流石、茉奈莉ちゃんとは長い付き合いで知り尽くされているのかな?全てのサイズがとにかくしっくり来る。


「と、急いで戻らないと」


姿見でエプロンの後ろをリボン結びにして、ついでにくるっと回ってみると。膝丈のスカートがひらりと舞い上がって、あんまりはしゃいだりしたらダメな仕様だと再確認する。

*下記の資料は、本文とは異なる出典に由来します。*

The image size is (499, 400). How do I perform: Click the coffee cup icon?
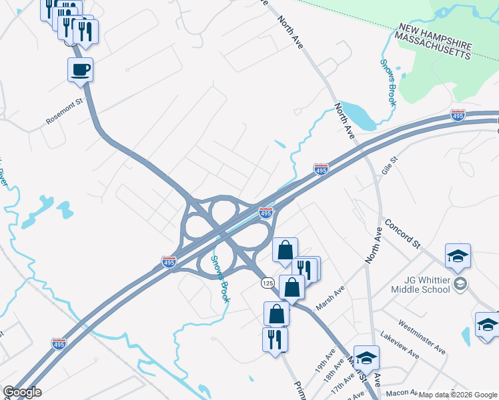(80, 69)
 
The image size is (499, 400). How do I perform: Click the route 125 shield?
(268, 283)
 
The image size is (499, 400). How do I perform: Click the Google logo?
(22, 392)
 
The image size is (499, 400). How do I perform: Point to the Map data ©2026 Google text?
(458, 395)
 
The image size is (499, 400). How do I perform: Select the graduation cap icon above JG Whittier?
(458, 255)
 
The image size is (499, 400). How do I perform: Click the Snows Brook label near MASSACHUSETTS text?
(388, 83)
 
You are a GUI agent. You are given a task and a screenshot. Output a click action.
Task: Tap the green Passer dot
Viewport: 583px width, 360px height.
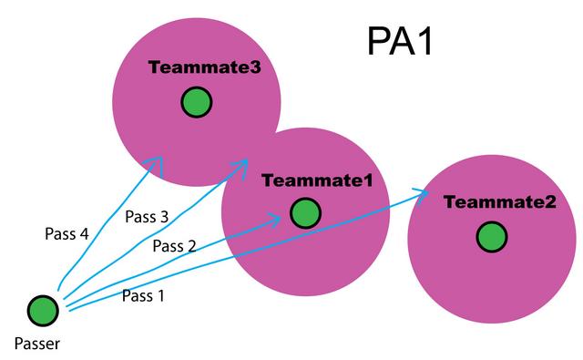point(43,311)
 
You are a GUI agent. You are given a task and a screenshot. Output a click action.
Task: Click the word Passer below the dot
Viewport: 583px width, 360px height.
point(37,345)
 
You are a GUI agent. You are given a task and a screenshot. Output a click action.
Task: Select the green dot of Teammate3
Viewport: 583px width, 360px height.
point(195,103)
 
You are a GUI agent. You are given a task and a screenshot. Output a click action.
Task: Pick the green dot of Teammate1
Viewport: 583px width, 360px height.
point(305,213)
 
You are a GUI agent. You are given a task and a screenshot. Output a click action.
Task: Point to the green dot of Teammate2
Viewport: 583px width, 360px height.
point(491,237)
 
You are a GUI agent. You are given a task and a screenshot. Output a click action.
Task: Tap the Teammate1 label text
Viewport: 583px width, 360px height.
point(317,180)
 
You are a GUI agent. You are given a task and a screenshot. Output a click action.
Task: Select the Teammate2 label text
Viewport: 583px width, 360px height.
point(500,201)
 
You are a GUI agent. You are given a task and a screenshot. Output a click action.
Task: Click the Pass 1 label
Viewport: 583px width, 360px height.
point(143,295)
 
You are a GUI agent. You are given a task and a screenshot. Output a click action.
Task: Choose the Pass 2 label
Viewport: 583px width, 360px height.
point(174,245)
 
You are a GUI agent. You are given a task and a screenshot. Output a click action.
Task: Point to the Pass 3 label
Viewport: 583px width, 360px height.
point(146,217)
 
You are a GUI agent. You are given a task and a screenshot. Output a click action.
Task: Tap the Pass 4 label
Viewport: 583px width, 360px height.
point(66,233)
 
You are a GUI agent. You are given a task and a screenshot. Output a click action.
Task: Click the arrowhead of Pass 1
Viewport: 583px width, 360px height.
point(424,191)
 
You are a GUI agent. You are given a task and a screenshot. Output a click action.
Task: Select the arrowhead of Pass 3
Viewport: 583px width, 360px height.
point(244,164)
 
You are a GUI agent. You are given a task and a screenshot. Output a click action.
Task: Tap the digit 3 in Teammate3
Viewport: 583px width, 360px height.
point(243,67)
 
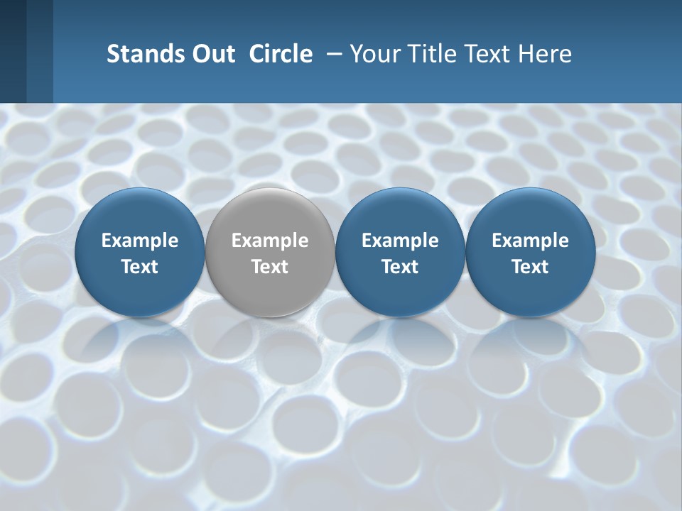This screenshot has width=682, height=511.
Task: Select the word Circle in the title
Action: pyautogui.click(x=281, y=54)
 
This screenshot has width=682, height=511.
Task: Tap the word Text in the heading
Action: pyautogui.click(x=484, y=54)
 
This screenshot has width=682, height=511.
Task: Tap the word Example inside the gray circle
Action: pyautogui.click(x=270, y=241)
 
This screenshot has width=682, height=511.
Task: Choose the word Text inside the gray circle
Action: pyautogui.click(x=270, y=267)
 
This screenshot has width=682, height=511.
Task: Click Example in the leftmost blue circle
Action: pyautogui.click(x=140, y=241)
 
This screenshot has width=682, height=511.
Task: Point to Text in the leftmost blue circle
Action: pyautogui.click(x=140, y=267)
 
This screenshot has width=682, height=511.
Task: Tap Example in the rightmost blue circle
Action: pyautogui.click(x=530, y=241)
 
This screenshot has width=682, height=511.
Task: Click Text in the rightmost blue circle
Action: pyautogui.click(x=530, y=267)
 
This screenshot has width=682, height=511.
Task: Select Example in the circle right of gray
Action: pyautogui.click(x=400, y=241)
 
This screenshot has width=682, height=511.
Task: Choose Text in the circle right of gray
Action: pyautogui.click(x=400, y=267)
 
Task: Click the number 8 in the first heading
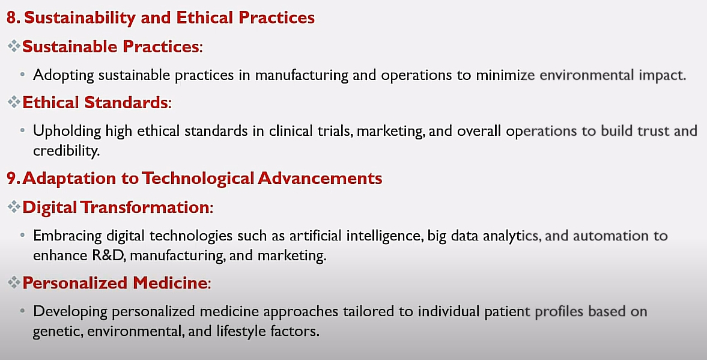coord(12,17)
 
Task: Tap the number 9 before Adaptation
coord(12,178)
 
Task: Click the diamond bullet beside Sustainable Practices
coord(14,46)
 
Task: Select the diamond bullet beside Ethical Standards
coord(14,102)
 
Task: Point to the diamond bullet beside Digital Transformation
coord(14,207)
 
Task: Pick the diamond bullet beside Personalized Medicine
coord(14,282)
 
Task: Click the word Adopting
coord(64,75)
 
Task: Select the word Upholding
coord(67,131)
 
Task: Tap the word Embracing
coord(68,236)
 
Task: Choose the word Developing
coord(70,312)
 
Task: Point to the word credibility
coord(66,151)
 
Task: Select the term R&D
coord(109,256)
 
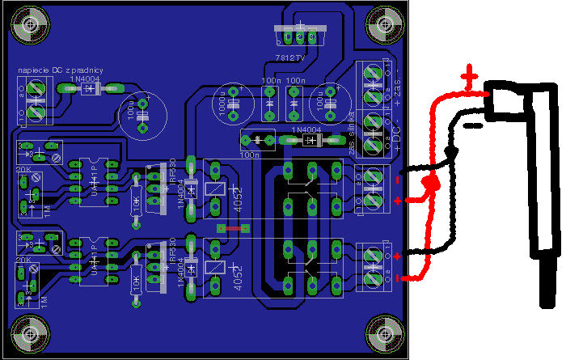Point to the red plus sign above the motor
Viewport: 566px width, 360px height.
click(x=470, y=79)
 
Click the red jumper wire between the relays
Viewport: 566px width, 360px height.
click(x=233, y=229)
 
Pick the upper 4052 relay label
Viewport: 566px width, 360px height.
click(x=238, y=200)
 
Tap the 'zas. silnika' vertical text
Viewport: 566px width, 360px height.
click(x=350, y=143)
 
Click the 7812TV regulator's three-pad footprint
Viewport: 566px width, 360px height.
click(x=300, y=36)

急いで、しかし動作は小さめに。部室の鍵を締め、また裏庭を突っ切って、視聴覚室のある校舎まではもうすぐ!






「…っかしいなぁ」


あれから数十分経ったか?裏を気にしていたが、松元は未だ帰ってこない。サボったりするような性格じゃないし…と考えを巡らせていた所、もう一人、おかしな動きをする者にはたと気付く。


「…おーとり?なんで裏に」


腕まくりをして、裏方仕事をする鳳。しかも所在なさげな表情で、たまにチラチラと辺りを見渡している。…何かおかしい。跡部は相変わらず女の子に囲まれて閉口しているし、守河は上手いこと…いや、辛辣に、男子生徒をあしらっている。二人共異変には気付いていないようだった。


「ねーみんなー」


パチパチと手を叩き注意を引くと、皆が一斉にこちらを向いた。皆が好きそうな笑顔を浮かべて、口を開く。


「今から、おっしーと岳人が漫才するよ」


すると、わぁっと皆が二人の周りに集まってきた。狼狽する二人に親指を立てる。――と、いう訳だから!


「は!?俺らかいな!!?」
「な、何言ってんだよ!クソくそジロー!!」


哀れ二人は女子生徒たちの壁に囲まれ、あっという間に見えなくなった。